We also analyzed the prognostic role of the PLR and showed that this measurement is a significant prognostic factor. Our data confirm data from Lee et al. [16], who evaluated pretreatment PLR in 341 patients with clinically localized CCRCC. In their study, the 5-year DFS rate of patients with high versus low preoperative PLR was 89 and 96 %, respectively (P = 0.022). While Lee et al. were not able to identify the PLR as an independent prognostic factor, our data indicate that the PLR may be a significant variable on the multivariable analysis. However, the PLR led only to a moderate increase in discrimination and was eliminated in the simultaneous analysis of all measurements.

Most prognostic studies on pretreatment measurements of systemic inflammatory response in RCC focused on univariable and multivariable analyses of a single marker. If a measurement shows statistical significance on the multivariable analysis, the discrimination of the multivariable model should be further assessed with and without the measurement. We used the SSIGN score as our reference model, which is a well-established prognostic score for CCRCC that has undergone rigorous external validation by several groups [18, 2729]. In our study, each measurement of systemic inflammatory response led to an increase in discrimination compared with the reference model. To identify the most relevant variable, all measurements were evaluated simultaneously using a backward selection process. In this analysis, the GPS and the MLR were identified as the most relevant prognostic measurements of systemic inflammatory response. Both markers led to an increase in the discrimination of the SSIGN score by 6.2 %, and their use was associated with a clinical net benefit in the decision curve analysis. Importantly, both the GPS and the MLR were complementary in predicting prognosis. This can be explained by the nature of both measurements, as they contain four different variables. Both the GPS and the MLR may therefore be used as an adjunct to the SSIGN score for patient counseling, tailoring management and the design of adjuvant clinical trials. As our findings may be specific to our cohort, further external validation is necessary.

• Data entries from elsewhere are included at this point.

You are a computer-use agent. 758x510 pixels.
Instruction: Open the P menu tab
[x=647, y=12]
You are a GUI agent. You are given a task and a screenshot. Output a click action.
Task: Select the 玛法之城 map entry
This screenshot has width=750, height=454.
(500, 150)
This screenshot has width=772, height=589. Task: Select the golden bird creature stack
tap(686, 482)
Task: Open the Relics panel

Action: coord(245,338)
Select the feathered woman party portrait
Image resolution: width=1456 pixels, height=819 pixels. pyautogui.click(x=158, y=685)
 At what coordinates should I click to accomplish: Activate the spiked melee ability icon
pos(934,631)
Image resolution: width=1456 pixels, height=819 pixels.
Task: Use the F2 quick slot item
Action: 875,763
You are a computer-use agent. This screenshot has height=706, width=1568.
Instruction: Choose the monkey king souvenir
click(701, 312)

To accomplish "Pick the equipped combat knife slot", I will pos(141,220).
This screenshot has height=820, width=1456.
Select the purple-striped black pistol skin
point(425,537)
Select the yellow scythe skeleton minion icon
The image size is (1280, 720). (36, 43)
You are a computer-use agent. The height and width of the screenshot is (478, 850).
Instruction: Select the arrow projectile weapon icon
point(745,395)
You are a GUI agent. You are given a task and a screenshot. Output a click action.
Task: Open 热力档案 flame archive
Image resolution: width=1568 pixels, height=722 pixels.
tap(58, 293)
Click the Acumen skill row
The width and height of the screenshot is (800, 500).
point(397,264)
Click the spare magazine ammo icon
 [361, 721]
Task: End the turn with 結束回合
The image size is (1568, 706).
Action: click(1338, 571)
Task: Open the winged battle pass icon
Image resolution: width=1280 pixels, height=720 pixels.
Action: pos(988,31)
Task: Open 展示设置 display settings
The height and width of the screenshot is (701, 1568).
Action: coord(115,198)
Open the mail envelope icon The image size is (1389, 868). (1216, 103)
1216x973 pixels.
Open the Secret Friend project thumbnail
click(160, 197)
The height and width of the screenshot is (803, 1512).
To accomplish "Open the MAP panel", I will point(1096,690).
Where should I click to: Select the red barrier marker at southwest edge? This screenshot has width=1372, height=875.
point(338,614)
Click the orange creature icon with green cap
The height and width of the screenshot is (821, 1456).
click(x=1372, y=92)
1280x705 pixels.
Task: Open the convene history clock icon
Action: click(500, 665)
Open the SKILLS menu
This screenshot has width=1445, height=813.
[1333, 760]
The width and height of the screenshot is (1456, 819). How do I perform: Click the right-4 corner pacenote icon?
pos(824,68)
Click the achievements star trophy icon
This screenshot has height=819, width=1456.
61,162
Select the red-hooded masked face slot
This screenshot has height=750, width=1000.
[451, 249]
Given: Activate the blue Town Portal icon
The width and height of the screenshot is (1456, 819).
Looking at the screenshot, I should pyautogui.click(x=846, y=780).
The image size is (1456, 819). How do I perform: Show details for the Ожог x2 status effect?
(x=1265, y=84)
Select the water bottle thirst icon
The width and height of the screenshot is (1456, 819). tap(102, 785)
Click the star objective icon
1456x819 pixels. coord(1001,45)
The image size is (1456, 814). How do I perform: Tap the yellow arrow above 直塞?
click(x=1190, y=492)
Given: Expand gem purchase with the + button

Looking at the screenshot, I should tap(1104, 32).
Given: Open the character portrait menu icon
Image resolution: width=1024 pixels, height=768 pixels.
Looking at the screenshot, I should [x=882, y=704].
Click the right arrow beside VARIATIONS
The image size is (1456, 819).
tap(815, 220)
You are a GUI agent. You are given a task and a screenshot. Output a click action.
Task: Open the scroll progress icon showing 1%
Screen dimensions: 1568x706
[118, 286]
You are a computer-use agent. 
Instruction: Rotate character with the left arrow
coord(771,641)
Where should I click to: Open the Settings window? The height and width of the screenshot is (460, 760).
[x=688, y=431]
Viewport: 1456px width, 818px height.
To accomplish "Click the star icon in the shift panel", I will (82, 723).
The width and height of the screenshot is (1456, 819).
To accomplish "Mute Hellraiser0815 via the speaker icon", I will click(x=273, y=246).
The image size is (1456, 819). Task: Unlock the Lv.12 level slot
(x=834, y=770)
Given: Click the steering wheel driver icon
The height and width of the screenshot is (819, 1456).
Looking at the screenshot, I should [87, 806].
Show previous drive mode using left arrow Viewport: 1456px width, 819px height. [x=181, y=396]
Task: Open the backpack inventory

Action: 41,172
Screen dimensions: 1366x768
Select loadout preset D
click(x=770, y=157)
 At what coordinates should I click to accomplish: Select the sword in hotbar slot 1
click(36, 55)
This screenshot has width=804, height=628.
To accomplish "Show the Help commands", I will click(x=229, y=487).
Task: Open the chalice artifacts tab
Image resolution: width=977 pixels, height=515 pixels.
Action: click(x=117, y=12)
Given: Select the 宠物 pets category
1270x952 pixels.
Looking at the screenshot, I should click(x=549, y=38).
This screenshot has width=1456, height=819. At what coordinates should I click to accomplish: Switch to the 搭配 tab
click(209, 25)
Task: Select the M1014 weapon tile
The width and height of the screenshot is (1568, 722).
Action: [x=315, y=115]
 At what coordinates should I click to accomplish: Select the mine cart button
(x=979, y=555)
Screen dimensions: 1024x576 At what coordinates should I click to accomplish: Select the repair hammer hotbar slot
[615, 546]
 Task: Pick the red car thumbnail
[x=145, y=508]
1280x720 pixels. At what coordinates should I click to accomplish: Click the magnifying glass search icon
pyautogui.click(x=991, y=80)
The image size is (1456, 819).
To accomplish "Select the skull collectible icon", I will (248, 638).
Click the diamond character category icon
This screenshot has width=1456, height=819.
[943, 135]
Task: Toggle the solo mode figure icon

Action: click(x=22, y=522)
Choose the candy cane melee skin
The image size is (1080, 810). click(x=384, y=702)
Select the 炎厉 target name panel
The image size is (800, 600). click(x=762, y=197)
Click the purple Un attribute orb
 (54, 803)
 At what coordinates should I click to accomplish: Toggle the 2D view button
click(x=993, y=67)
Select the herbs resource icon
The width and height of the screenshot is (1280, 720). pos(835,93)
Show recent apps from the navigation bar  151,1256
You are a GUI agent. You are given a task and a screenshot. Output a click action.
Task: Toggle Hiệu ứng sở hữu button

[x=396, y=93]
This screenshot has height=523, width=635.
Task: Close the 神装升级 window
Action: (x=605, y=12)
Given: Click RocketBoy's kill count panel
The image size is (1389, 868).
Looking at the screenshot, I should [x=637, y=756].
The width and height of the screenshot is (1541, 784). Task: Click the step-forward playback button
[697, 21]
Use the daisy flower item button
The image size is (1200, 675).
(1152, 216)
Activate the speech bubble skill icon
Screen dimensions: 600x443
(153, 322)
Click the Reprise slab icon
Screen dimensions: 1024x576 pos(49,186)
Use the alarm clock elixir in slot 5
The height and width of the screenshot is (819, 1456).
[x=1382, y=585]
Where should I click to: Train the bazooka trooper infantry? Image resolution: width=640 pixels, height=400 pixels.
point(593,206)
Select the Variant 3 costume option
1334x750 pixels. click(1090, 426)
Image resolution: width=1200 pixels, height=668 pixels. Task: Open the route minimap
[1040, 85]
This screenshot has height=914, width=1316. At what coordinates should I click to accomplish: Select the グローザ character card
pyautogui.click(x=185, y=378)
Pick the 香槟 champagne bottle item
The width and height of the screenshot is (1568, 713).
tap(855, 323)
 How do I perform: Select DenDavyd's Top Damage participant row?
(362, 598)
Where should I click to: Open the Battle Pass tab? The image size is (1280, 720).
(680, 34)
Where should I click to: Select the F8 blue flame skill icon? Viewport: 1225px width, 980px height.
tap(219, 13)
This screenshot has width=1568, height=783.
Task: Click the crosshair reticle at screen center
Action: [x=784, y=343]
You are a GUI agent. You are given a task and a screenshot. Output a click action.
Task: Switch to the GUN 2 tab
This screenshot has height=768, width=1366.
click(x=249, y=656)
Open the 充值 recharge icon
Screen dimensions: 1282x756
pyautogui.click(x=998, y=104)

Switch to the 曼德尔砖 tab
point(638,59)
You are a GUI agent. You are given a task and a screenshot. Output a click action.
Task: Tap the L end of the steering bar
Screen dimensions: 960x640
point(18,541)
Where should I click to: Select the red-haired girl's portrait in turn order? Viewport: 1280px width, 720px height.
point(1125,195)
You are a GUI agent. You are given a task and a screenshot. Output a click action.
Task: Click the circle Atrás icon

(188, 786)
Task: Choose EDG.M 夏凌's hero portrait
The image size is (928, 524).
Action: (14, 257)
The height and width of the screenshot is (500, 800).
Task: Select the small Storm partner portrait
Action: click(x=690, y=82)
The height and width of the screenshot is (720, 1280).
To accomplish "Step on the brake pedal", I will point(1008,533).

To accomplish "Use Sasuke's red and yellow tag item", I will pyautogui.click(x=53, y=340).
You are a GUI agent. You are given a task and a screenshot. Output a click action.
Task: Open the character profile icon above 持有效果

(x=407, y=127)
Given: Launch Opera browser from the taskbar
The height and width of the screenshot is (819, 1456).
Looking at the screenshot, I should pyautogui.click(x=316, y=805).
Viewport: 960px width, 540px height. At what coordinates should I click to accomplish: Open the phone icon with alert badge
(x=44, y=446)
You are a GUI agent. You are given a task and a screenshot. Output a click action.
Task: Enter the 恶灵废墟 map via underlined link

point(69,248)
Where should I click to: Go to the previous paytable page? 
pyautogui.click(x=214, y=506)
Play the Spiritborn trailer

The current study has several limitations. The retrospective inclusion of patients led to selection bias and missing data, such as performance status. The cohort was well selected, but the numbers of patients and events were fairly low. Given the relatively long median DFS time published in the ARISER trial [30], our follow-up may have been too short to fully elucidate the prognostic value of the measurements. Further, the follow-up was not standardized, although guidelines were usually followed. We did not include data on inflammatory markers within the primary tumor, and post-treatment data on the inflammatory measurements during follow-up were not available. Although pathological evaluation was performed by a small group of experienced pathologists, we did not perform slide review. Nonetheless, our data suggest an important prognostic role of the GPS and the MLR for patients with clinically localized CCRCC. Larger studies are needed to confirm our findings.

Conclusions

In patients with clinically localized CCRCC, the GPS and the MLR appear to be the most relevant prognostic measurements of systemic inflammatory response. They may be used as an adjunct for patient counseling, tailoring management and clinical trial design.